Energy is not just another sector of the economy. It is the engine of diplomacy and the backbone of military power. Retired Gen. Richard B. Myers and retired Adm. Michael G. Mullen recently reminded the Supreme Court that petroleum products supplied by American companies “have been critical to national security, military preparedness, and combat missions.” They stressed that “achieving energy security is a prerequisite for national security” and warned that unilaterally stripping the United States of higher-performing fossil fuels would “weaken our armed forces while relatively strengthening those of our adversaries.”

That warning should resonate far beyond the courtroom. America’s diplomatic leverage depends on affordable and reliable energy. Yet climate litigation and new climate superfund schemes attempt to regulate global emissions through a patchwork of state liability theories.

Myers and Mullen caution that such efforts “risk upsetting the careful balance that has been struck between the prevention of global warming, a project that necessarily requires national standards and global participation, on the one hand, and energy production, economic growth, foreign policy, and national security, on the other.”

That balance is already under strain. In a recent court declaration, Deputy Secretary of State Christopher Landau warned that a state climate superfund law “directly conflicts with U.S. foreign policy in multiple respects” and “harms the federal government’s capacity to speak with one voice when conducting commercial and political relations with foreign governments on issues such as climate change, regulation of greenhouse gas emissions, energy production, and national security.” He cautioned that these harms would only grow if other states followed suit.
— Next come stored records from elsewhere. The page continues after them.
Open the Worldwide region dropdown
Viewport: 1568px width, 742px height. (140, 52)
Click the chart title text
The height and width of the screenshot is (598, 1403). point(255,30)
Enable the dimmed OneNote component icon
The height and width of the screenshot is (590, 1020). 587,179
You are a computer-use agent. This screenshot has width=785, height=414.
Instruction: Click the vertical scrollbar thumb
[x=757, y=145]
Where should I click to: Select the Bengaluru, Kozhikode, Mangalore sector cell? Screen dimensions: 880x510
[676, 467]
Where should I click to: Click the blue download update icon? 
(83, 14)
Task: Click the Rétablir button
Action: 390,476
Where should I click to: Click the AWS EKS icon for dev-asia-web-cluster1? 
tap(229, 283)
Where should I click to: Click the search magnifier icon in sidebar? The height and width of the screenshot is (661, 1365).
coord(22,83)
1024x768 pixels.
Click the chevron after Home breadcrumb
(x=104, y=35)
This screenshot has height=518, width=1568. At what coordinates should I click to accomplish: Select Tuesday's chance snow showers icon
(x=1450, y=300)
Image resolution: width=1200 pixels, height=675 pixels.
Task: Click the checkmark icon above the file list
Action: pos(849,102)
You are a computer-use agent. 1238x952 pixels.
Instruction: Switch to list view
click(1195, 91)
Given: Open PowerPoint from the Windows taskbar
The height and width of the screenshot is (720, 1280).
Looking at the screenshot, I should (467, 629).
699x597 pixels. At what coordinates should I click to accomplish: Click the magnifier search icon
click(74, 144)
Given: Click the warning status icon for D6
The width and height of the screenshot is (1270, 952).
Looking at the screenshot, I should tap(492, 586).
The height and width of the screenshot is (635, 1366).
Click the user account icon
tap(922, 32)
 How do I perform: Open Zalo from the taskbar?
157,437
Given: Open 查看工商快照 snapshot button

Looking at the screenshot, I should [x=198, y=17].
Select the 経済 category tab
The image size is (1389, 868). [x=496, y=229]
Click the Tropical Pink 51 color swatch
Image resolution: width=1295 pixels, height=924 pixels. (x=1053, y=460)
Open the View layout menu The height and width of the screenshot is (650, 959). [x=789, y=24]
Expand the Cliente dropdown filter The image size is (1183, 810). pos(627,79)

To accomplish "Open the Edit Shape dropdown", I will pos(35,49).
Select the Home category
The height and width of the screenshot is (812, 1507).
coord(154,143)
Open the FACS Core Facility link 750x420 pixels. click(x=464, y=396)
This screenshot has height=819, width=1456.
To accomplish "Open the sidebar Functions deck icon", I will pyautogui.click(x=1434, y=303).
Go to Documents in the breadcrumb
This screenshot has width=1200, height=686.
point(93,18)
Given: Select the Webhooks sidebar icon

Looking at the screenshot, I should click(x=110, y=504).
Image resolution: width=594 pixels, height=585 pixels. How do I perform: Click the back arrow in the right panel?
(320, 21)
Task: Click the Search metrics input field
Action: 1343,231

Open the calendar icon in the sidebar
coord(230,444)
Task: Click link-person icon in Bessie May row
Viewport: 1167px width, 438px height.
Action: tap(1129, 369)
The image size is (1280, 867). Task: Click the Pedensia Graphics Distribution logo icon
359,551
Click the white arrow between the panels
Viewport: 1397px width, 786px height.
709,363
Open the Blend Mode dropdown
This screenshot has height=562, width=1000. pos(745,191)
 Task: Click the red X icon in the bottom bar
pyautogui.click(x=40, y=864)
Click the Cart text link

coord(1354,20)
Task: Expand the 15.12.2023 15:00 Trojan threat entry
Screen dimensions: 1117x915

State-by-state litigation and retroactive liability schemes do more than raise costs for producers and consumers. They fracture the coherence that U.S. diplomats rely on when they sit across the table from foreign counterparts. Climate change is a global problem that crosses borders, and the Constitution entrusts the federal government, not local courthouses, with the responsibility to negotiate and implement national and international strategies. Allowing dozens of juries to impose sweeping damages for worldwide emissions invites foreign retaliation, complicates trade relations, and weakens America’s position in multilateral negotiations. 

The national security implications are just as serious. Myers and Mullen described fossil fuels as “essential for fueling the United States military around the world.” The Department of War is the single largest institutional buyer of fuel in the country. Litigation that constrains domestic production, drives up prices, or chills investment in refining capacity ultimately reverberates through the entire defense supply chain. Mullen captured the priority clearly when he said that “energy security needs to be one of the first things we think about, before we deploy another soldier, before we build another ship or plane.”

It is unrealistic to think that a maze of conflicting state court rulings can coexist with a coherent national energy strategy. Allies that depend on American energy exports would face higher costs and greater uncertainty, while competitors and adversaries would move to fill the gap and gain leverage.

None of this means the United States should stop trying to develop cleaner and more efficient technologies. It means that those choices belong with elected officials in Congress and the executive branch, not with trial lawyers and state and local judges. Myers and Mullen summed up the concern: This “subset of cases” is troubling because of “its sheer scope and its transparent attempt to substitute parochial judgments for those of the national, elected and appointed actors to whom the Constitution commits domestic and international policy making.”

Energy security is not a partisan slogan. It is the condition for American strength abroad. Climate lawfare that targets American energy producers may please activists in the short term, but over time, it will raise costs for families, disrupt carefully balanced foreign policy, and weaken national defense. America cannot defend freedom abroad if it cannot fuel itself at home. Courts should keep that simple fact in mind before they allow climate litigation to rewrite the nation’s energy and foreign policy from the bench.